Personal information
- Full name: William Henry Jenkins
- Born: 4 July 1994 (age 32) Yeovil, Somerset, England
- Batting: Right-handed
- Bowling: Right-arm medium

Domestic team information
- 2014–2016: Durham MCCU

Career statistics
| Competition | First-class |
| Matches | 5 |
| Runs scored | 52 |
| Batting average | 6.50 |
| 100s/50s | –/– |
| Top score | 19 |
| Balls bowled | 444 |
| Wickets | 5 |
| Bowling average | 81.40 |
| 5 wickets in innings | – |
| 10 wickets in match | – |
| Best bowling | 2/27 |
| Catches/stumpings | 2/– |
- Source: Cricinfo, 9 August 2020

= Will Jenkins =

English cricketer (born 1994)

William 'Will' Henry Jenkins (born 4 July 1994) is an English former first-class cricketer.

Jenkins was born at Yeovil in July 1994. He was educated at Millfield, before going up to Durham University.
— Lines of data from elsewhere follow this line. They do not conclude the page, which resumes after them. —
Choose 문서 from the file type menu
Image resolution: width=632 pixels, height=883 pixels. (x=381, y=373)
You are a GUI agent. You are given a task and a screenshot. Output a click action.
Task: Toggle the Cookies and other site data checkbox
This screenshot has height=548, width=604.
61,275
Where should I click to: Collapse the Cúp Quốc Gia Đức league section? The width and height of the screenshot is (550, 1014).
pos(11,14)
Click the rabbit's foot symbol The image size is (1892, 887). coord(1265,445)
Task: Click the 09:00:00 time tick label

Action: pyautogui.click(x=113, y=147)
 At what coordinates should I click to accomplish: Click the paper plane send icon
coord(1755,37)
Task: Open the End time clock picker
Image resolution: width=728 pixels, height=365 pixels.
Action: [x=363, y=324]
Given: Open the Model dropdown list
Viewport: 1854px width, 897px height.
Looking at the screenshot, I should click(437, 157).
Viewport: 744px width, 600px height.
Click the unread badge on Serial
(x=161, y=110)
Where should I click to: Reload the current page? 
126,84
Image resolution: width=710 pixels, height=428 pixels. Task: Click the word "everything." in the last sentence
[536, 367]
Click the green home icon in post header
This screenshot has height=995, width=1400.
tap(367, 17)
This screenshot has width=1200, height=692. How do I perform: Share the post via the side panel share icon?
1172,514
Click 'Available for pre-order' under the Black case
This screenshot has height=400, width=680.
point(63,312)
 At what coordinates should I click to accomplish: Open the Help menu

While studying at Durham, he played first-class cricket for Durham MCCU, making five appearances from 2014 to 2016. He scored a total of 52 runs in his five matches, with a high score of 19, while with the ball he took 5 wickets with his right-arm medium pace bowling, at an average of 81.40 and with best figures of 2 for 27.